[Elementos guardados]
-------

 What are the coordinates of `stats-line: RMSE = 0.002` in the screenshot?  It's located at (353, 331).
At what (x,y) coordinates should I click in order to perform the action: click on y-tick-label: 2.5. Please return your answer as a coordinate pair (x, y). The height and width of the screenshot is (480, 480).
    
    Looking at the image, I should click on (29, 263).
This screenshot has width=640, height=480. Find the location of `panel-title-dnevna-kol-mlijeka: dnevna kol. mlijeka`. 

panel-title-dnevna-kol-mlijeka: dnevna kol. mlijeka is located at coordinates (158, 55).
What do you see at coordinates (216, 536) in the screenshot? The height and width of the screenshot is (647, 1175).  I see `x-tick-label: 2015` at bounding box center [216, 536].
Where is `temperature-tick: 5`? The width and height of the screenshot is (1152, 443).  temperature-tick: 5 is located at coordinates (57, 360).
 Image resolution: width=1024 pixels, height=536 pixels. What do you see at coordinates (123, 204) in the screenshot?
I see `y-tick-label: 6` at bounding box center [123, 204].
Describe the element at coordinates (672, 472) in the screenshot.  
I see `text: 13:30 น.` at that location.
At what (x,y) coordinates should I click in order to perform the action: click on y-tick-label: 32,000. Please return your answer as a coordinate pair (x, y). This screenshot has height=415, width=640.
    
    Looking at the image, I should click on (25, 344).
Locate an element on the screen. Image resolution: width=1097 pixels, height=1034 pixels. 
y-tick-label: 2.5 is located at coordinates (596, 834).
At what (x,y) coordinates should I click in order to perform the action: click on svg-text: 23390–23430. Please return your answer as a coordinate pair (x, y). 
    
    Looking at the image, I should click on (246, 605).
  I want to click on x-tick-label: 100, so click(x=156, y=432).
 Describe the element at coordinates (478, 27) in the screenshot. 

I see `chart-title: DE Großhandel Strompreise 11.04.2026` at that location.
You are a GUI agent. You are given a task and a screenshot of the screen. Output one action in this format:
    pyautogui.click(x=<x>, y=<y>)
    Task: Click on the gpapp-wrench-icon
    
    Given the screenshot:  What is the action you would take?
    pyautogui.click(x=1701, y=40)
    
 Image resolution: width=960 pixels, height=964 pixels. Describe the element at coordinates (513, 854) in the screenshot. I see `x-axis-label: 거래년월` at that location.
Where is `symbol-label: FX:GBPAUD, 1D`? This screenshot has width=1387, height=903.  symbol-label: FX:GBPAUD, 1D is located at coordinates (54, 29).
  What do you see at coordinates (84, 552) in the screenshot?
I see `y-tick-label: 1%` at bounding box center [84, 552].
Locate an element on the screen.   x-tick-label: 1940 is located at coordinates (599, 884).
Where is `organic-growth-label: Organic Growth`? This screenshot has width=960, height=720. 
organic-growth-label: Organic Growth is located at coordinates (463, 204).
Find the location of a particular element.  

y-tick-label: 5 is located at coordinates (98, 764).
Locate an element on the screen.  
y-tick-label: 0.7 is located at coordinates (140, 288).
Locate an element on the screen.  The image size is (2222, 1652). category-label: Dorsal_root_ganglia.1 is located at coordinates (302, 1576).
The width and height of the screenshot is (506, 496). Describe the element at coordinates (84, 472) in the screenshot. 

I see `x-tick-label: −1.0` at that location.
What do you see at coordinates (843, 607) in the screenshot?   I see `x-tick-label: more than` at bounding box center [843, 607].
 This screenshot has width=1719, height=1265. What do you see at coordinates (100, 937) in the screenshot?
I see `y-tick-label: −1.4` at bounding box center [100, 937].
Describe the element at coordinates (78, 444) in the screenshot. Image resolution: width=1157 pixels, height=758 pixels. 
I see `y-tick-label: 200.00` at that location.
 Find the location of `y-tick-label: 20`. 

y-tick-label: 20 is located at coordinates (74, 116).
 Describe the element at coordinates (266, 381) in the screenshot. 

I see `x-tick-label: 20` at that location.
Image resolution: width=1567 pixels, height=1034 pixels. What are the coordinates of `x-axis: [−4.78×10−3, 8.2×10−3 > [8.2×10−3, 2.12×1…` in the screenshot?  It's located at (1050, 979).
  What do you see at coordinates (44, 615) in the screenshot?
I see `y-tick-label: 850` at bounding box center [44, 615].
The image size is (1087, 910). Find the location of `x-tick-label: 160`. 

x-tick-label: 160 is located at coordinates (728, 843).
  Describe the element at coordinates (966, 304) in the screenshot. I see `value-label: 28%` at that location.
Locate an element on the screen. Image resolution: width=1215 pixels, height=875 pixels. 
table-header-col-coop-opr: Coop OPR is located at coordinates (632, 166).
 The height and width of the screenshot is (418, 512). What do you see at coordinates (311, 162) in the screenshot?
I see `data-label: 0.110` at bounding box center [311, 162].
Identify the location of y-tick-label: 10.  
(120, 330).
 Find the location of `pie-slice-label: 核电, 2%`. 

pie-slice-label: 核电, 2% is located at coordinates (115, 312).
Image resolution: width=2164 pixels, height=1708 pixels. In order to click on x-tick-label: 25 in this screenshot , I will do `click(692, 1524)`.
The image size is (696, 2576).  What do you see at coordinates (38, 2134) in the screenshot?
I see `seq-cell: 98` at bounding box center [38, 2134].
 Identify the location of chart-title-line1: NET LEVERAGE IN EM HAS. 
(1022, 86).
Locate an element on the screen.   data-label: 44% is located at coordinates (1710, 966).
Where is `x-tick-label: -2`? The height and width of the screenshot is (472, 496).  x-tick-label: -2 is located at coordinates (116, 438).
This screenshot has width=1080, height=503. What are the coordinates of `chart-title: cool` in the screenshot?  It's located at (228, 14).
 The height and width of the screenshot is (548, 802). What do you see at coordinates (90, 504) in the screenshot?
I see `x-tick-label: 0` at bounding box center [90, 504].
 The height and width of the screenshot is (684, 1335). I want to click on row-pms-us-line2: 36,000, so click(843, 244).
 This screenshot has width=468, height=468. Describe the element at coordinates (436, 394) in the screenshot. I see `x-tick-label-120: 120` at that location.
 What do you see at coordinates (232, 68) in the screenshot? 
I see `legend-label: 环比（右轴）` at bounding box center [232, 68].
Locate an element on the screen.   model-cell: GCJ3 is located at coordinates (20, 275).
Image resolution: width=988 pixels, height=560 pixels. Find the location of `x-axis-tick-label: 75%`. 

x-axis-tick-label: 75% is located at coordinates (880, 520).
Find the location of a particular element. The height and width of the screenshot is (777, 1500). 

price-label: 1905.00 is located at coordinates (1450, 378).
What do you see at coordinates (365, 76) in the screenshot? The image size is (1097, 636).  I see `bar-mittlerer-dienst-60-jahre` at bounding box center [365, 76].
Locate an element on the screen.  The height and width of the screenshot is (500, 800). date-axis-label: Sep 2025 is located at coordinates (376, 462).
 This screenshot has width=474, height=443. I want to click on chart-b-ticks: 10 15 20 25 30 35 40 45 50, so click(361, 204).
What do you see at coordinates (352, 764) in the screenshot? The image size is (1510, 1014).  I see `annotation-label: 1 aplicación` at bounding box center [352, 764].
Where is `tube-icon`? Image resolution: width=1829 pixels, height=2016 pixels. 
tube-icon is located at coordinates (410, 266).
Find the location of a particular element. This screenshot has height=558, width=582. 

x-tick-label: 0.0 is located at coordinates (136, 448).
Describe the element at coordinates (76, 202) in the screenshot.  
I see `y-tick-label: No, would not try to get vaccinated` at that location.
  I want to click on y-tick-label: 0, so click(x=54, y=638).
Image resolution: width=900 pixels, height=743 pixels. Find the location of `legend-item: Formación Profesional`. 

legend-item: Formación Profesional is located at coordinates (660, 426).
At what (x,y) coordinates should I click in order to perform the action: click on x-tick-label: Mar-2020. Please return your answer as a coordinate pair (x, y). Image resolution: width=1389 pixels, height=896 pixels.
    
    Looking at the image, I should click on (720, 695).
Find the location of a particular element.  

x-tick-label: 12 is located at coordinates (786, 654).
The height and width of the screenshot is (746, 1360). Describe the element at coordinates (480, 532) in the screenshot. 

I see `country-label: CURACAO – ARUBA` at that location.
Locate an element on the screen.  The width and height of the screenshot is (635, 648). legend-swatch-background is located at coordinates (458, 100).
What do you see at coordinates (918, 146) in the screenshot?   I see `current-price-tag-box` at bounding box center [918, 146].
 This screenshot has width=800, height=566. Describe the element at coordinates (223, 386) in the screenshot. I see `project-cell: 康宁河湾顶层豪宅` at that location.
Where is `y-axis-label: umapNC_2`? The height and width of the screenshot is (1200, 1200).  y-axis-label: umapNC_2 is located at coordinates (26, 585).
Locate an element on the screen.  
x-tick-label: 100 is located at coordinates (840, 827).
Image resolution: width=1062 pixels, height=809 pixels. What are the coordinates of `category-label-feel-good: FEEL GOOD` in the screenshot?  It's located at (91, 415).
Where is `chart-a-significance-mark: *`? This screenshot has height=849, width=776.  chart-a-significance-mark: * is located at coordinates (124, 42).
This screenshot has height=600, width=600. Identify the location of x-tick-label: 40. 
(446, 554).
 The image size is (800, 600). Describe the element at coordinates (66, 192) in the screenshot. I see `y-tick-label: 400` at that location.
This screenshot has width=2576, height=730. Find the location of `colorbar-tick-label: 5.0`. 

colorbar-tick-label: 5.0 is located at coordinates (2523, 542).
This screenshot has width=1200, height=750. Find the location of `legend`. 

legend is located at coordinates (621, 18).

-------

Ejercicio: Edita las líneas del material entre la que contiene "Identify the location of chart-title-line1: NET" y la que contiene "What do you see at coordinates (365, 76)", ambas incluidas, y reescríbelas sustituyendo "Find the location of" por "Locate" sin cambiar nada más.

Solución detallada:
 Identify the location of chart-title-line1: NET LEVERAGE IN EM HAS. 
(1022, 86).
Locate an element on the screen.   data-label: 44% is located at coordinates (1710, 966).
Where is `x-tick-label: -2`? The height and width of the screenshot is (472, 496).  x-tick-label: -2 is located at coordinates (116, 438).
This screenshot has width=1080, height=503. What are the coordinates of `chart-title: cool` in the screenshot?  It's located at (228, 14).
 The height and width of the screenshot is (548, 802). What do you see at coordinates (90, 504) in the screenshot?
I see `x-tick-label: 0` at bounding box center [90, 504].
 The height and width of the screenshot is (684, 1335). I want to click on row-pms-us-line2: 36,000, so click(843, 244).
 This screenshot has width=468, height=468. Describe the element at coordinates (436, 394) in the screenshot. I see `x-tick-label-120: 120` at that location.
 What do you see at coordinates (232, 68) in the screenshot? 
I see `legend-label: 环比（右轴）` at bounding box center [232, 68].
Locate an element on the screen.   model-cell: GCJ3 is located at coordinates (20, 275).
Image resolution: width=988 pixels, height=560 pixels. Locate `x-axis-tick-label: 75%`. 

x-axis-tick-label: 75% is located at coordinates (880, 520).
Locate a particular element. The height and width of the screenshot is (777, 1500). 

price-label: 1905.00 is located at coordinates (1450, 378).
What do you see at coordinates (365, 76) in the screenshot? The image size is (1097, 636).  I see `bar-mittlerer-dienst-60-jahre` at bounding box center [365, 76].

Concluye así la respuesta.